Я едва ощутимо бью его кулаком по плечу и отворачиваюсь. И пускай не вижу выражение его лица, но отчётливо чувствую напряжение, повисшее между нами.

— Знаешь, беру свои слова обратно.

— Конкретизируй, — фыркаю в ответ, добавив: — Ты слишком много болтаешь.

Он усмехается. Его тело трясётся вместе со мной.

— Эй! Я тебе не мешок с картошкой. Заканчивай!

— Ты такая глупая и непосредственная и в то же время такая умная и внимательная. Как это вообще возможно?..

— Так я угадала? — весело усмехаюсь, припоминая наш диалог, где он признаётся мне в том, что неплохо владеет боевыми искусствами.
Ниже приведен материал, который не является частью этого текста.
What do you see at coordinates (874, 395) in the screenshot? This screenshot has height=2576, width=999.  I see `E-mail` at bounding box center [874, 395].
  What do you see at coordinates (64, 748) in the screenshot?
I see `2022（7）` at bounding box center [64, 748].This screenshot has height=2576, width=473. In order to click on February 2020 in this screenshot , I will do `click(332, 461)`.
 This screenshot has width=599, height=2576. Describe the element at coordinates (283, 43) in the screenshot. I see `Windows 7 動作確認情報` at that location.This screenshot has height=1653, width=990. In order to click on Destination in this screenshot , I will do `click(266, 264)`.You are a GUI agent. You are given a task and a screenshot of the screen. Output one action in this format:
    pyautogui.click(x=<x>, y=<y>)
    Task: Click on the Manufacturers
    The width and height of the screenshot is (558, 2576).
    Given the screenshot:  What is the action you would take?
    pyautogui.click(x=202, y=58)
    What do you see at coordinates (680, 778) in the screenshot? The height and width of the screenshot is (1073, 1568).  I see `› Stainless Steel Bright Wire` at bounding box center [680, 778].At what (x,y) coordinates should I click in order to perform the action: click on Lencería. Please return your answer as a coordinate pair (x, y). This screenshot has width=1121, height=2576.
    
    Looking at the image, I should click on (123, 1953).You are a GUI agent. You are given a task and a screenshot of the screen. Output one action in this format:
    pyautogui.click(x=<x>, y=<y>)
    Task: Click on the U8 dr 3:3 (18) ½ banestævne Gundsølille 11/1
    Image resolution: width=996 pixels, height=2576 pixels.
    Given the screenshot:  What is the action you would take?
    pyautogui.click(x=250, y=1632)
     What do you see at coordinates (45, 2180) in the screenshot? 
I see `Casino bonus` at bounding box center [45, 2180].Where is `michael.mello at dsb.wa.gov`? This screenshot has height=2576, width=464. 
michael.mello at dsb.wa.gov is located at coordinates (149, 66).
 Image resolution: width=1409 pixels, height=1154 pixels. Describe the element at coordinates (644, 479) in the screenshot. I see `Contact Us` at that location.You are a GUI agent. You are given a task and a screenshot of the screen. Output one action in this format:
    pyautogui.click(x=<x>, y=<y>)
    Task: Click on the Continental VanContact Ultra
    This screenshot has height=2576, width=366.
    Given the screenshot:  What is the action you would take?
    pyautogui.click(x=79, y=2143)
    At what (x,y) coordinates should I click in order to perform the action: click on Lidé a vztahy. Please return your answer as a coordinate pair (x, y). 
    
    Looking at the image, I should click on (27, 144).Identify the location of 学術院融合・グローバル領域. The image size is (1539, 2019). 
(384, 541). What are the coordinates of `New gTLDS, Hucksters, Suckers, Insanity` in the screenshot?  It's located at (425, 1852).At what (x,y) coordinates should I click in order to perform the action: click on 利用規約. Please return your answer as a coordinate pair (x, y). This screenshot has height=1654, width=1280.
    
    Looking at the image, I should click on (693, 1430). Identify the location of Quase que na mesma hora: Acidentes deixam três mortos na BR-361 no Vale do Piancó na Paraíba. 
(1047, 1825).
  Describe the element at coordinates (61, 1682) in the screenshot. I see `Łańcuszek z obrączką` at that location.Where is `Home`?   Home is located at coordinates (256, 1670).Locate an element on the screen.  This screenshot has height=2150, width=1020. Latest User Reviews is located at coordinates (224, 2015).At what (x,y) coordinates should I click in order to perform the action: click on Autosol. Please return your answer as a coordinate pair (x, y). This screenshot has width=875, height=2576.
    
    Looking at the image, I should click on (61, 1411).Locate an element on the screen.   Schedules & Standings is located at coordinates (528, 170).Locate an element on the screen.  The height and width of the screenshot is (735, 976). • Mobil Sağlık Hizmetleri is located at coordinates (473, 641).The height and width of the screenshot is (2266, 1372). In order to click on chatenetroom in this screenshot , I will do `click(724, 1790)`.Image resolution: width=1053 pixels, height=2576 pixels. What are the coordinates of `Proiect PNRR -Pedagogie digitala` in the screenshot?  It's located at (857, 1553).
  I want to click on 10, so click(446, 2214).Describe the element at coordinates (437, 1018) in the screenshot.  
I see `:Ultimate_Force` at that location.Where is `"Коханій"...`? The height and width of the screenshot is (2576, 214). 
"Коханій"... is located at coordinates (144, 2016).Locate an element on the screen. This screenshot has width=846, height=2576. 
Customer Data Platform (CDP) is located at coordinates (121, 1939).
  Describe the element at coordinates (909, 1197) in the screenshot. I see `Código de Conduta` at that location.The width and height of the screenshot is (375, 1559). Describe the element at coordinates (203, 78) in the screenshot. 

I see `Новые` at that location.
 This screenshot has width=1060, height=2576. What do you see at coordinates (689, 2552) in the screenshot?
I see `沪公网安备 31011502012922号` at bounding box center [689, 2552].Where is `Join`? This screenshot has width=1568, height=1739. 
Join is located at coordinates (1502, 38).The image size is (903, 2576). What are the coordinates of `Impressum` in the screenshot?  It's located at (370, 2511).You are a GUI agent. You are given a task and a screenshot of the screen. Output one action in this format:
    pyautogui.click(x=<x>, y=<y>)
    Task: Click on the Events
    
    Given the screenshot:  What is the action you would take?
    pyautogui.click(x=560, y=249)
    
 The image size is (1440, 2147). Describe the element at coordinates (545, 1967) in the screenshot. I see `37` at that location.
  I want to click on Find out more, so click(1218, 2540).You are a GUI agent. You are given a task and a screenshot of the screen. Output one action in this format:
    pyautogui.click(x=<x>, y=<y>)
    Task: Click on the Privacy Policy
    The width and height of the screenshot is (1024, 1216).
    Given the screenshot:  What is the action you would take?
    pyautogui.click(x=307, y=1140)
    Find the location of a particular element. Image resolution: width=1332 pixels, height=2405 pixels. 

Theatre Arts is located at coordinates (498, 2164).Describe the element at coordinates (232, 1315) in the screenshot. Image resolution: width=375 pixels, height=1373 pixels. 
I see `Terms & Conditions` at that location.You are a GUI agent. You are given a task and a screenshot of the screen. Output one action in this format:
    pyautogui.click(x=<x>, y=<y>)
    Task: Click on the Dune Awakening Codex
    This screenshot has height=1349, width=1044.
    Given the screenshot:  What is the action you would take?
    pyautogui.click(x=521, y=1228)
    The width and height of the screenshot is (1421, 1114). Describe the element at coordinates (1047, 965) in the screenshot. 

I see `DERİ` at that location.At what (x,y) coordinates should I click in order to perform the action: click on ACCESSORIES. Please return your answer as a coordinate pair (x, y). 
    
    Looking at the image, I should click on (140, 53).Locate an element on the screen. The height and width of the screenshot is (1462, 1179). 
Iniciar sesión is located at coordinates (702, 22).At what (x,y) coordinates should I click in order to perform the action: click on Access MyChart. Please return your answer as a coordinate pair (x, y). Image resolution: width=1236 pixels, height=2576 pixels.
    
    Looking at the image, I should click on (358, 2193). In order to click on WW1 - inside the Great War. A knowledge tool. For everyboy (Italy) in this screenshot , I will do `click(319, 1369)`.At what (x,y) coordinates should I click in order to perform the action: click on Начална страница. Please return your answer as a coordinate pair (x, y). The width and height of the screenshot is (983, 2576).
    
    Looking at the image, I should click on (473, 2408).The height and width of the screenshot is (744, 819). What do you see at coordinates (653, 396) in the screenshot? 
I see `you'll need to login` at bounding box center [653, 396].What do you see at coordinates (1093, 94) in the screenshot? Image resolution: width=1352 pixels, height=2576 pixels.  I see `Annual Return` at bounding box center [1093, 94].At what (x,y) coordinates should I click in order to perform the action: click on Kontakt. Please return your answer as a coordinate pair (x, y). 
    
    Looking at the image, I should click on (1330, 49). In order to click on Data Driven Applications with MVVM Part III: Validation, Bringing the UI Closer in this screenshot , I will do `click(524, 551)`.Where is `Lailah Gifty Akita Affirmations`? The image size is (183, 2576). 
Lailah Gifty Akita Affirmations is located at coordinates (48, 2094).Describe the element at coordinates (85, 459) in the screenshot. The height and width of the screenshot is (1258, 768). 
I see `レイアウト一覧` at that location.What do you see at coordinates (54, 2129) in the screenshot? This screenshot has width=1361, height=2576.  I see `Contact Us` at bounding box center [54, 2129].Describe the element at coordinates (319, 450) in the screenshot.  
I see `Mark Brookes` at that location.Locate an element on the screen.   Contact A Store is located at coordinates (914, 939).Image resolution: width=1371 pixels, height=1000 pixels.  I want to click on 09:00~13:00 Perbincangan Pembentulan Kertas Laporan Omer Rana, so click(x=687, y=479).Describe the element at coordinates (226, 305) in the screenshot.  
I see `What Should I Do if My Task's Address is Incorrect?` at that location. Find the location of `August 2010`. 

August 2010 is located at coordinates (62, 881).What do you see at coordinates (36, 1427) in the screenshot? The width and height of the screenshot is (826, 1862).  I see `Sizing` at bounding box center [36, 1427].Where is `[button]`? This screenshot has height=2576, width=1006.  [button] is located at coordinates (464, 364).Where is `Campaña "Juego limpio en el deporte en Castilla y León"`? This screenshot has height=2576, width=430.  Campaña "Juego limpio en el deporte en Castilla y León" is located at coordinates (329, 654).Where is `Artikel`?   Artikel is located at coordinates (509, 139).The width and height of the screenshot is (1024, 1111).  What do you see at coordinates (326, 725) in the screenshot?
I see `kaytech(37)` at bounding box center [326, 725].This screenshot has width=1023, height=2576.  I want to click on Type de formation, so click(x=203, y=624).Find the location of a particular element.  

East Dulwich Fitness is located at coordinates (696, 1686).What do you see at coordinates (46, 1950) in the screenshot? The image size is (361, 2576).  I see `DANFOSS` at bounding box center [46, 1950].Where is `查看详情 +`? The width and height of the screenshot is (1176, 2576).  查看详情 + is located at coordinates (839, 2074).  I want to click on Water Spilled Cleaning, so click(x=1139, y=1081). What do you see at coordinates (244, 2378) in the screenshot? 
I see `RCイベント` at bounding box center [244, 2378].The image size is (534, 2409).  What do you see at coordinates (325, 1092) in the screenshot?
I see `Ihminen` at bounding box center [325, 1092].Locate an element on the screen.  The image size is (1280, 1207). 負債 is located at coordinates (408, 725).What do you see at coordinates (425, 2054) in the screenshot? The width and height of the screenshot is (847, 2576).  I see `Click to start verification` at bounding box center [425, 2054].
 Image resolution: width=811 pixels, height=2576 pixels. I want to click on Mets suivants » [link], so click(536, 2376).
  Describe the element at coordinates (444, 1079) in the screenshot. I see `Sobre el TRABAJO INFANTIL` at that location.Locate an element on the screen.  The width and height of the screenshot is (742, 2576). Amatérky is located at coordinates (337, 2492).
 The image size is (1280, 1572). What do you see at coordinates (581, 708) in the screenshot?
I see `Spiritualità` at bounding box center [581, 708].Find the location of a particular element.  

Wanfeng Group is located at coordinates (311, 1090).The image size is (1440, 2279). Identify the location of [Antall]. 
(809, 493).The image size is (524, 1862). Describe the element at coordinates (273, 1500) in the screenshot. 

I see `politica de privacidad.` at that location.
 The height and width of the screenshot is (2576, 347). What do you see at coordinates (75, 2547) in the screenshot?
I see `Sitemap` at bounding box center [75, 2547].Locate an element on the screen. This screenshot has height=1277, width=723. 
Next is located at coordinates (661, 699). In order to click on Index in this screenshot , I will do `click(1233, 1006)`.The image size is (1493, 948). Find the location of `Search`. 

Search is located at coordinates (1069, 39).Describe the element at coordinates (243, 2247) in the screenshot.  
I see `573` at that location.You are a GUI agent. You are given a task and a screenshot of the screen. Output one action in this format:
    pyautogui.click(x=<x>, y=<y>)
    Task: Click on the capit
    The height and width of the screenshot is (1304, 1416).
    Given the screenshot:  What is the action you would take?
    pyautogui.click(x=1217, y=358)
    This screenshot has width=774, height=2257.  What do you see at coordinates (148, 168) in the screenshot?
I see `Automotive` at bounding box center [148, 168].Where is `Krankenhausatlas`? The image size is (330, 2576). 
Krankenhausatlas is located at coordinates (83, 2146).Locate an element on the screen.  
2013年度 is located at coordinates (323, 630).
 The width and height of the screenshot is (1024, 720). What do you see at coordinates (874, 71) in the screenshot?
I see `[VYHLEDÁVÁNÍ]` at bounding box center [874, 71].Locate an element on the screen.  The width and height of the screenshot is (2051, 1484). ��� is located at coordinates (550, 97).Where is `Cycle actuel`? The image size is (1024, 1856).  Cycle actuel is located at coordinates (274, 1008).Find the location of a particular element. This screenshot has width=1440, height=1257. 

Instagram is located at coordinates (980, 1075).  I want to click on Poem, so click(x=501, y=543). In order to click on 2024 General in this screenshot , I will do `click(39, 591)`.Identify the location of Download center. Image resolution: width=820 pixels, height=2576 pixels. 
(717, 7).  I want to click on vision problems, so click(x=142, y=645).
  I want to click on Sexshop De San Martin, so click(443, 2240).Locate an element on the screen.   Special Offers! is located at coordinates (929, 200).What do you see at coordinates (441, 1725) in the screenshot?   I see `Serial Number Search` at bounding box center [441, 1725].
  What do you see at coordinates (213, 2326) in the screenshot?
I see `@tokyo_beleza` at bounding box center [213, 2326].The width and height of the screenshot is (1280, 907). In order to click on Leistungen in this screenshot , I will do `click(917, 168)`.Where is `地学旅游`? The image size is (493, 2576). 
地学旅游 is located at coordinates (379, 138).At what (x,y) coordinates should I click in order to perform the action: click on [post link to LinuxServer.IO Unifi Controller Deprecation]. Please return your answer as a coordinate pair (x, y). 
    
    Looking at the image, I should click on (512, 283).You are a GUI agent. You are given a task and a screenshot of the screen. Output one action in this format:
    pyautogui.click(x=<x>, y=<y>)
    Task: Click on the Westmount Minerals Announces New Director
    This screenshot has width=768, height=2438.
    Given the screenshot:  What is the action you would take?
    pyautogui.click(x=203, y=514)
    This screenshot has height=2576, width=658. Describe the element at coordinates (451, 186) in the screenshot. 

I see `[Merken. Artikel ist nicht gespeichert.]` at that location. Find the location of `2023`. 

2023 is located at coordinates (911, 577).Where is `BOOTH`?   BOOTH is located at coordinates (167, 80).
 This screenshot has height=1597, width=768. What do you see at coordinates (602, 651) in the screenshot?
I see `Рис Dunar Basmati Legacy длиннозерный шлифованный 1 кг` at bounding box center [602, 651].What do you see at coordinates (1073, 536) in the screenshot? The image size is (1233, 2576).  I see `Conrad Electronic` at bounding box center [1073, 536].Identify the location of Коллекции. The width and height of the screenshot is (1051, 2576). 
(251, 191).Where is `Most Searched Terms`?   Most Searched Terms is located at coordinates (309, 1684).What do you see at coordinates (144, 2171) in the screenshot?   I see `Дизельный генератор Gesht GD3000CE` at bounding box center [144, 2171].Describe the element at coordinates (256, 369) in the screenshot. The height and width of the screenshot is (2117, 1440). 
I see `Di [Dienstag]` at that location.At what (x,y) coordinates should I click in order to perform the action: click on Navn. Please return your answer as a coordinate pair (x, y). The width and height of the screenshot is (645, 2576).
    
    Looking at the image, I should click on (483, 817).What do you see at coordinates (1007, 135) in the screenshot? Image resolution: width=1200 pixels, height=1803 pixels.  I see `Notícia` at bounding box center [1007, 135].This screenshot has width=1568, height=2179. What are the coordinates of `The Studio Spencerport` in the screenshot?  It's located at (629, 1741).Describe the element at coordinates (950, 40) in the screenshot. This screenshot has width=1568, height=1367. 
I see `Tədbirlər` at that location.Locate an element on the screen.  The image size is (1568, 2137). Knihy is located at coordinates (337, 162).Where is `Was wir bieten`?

Думаю, если бы я не знала подобной информации, то вряд ли догадалась о том, что этот парень вполне мог бы участвовать в различного рода боях. При этом я совершенно пропускаю его высказывание. Ведь он прав. И подобному явлению удивляется не только он, но и Акимова.

Вот, что значит человеческие грани. Временами одни — открываются, даруя нам мудрость, способность анализировать и размышлять. А бывает и так, что на первый план выступают другие, полностью обесценивая первые.

В большинстве из нас какая-либо грань или же сторона преобладает. Берет вверх над разумом или чувствами. Во мне же две эти грани вечно находятся в неком поединке. Поэтому неудивительно, что временами я действительно могу быть до боли глупой и наивной. А временами, наоборот, слишком тонко подмечаю даже самые незначительные детали и могу выдать вполне несвойственные кому-либо, но решаемые идеи.

— Я занимался некоторого рода боевыми искусствами. И, да, парочку раз участвовал в нелегальных боях.

— Так уж и парочку? — не скрывая иронии, говорю я, стараясь разглядеть его лицо. Но тщетно. Лишь слабые отблески теней, которые становятся то мрачнее, то периодами светлее. Как чёрное полотно с редкими проблесками светлых линий, придающих некий контур, из которого складывается видимый образ.

Ковалевский издаёт что-то вроде «Хах», а затем произносит:

— Ладно. Может быть больше, чем парочку.

На какое-то мгновение мы замолкаем. Я слышу своё дыхание. Чувствую, как бьется мое сердце — то ровно и медленно, то быстро и резко.

В полной, кромешной тьме, все чувства обостряются. И, кажется, словно все вокруг соткано из тонких, мелких деталей, что мы в упор не видели раньше.

— Зачем?.. — Я задаю свой главный вопрос, едва слышно шевеля губами, тем самым нарушая установившуюся тишину и относительное спокойствие.

Однако и этого вполне хватает, чтобы он услышал меня и понял смысл моих слов.